フォームに狂い、「力がうまく抜けなかった」

 ソフトバンクの2015年ドラフト1位・高橋純平投手が苦悩の色をのぞかせた。20日、ウエスタンリーグの中日戦(タマスタ筑後)に先発。5回を投げて4安打6四死球と乱れ、試合後は「何とも言えないです、空回っている感じでした。良かった感じを忘れてしまったようだった」と表情を曇らせた。

 立ち上がりは悪くなかった。初回は友永を左飛、溝脇、石川を二飛に打ち取り、150キロもマーク。2回も高橋に安打を許したが、併殺打もあり、3人で切り抜けた。

「最初から感じは良くなかった」という感覚の狂いは、3回から表面化する。先頭から2者連続四球から失点。4回は3本の安打に死球が絡んで2失点。5回は1死から3連続四球でピンチを招いて、内野ゴロの間にさらに1点を失った。

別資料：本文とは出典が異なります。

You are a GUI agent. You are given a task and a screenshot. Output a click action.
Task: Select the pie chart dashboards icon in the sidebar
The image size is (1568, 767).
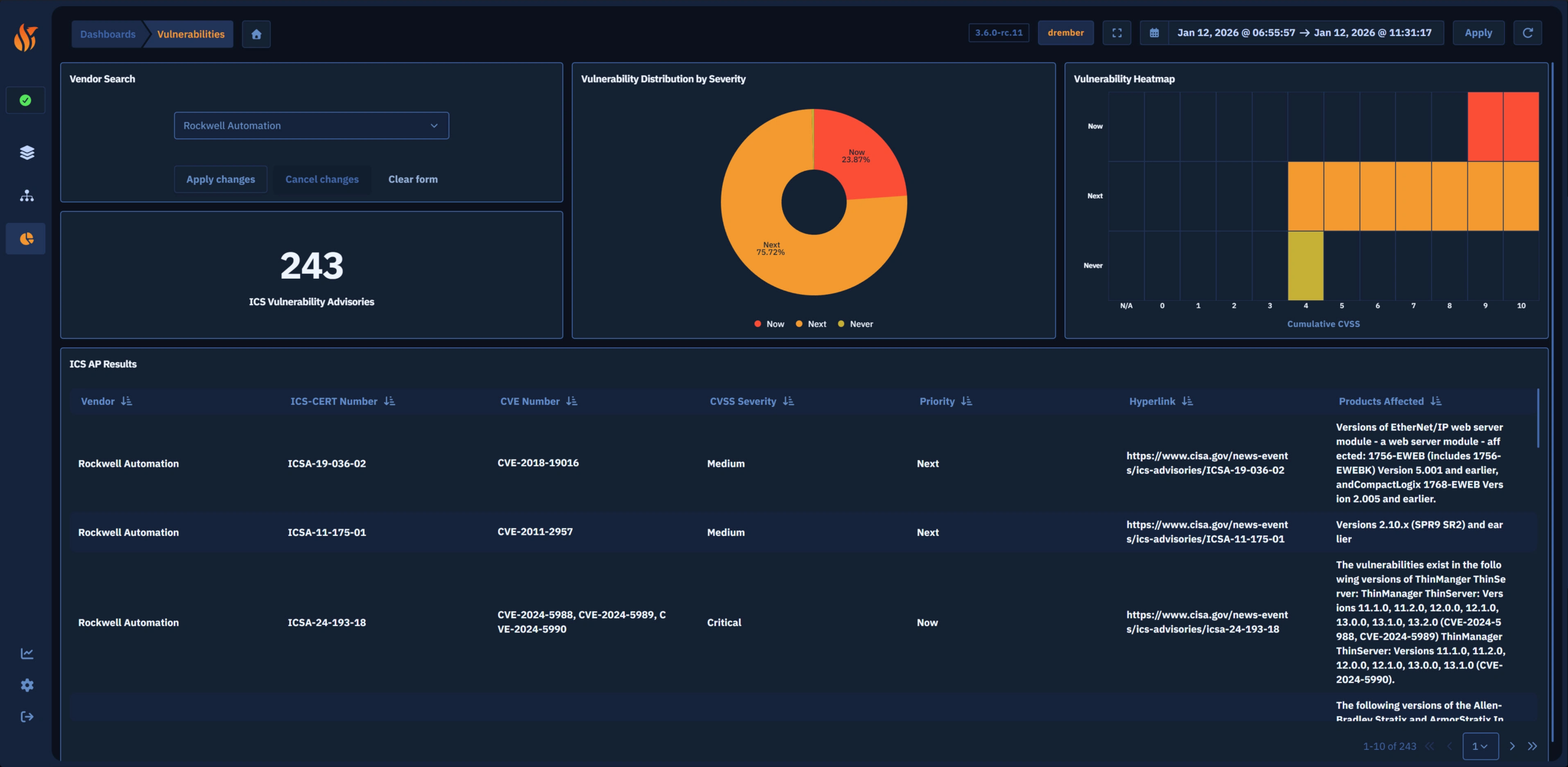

「球の質に納得がいかないまま、ズルズルといってしまった」と、この日は5回4失点で降板となった。4月14日のオリックス戦(ヤフオクD)で1軍デビューを果たした右腕。3回4失点だったプロ初登板では気負いがあり、いつも以上に力が入った。肩や体に、これまでと違う張り方を感じたというから、相当の力みがあったのだろう。「力がうまく抜けなかった」と、フォームに狂いが生まれた。

 1軍昇格前の4月2日の同リーグ中日戦(ナゴヤ)では3回無失点に抑え、手応えをつかんでいた高橋。「ナゴヤの感覚とは程遠かった」という。1軍昇格を目指す若手が競っているファーム。昨季のドラ1ルーキーは競争から一歩後退。狂った感覚をすぐに取り戻せるだろうか。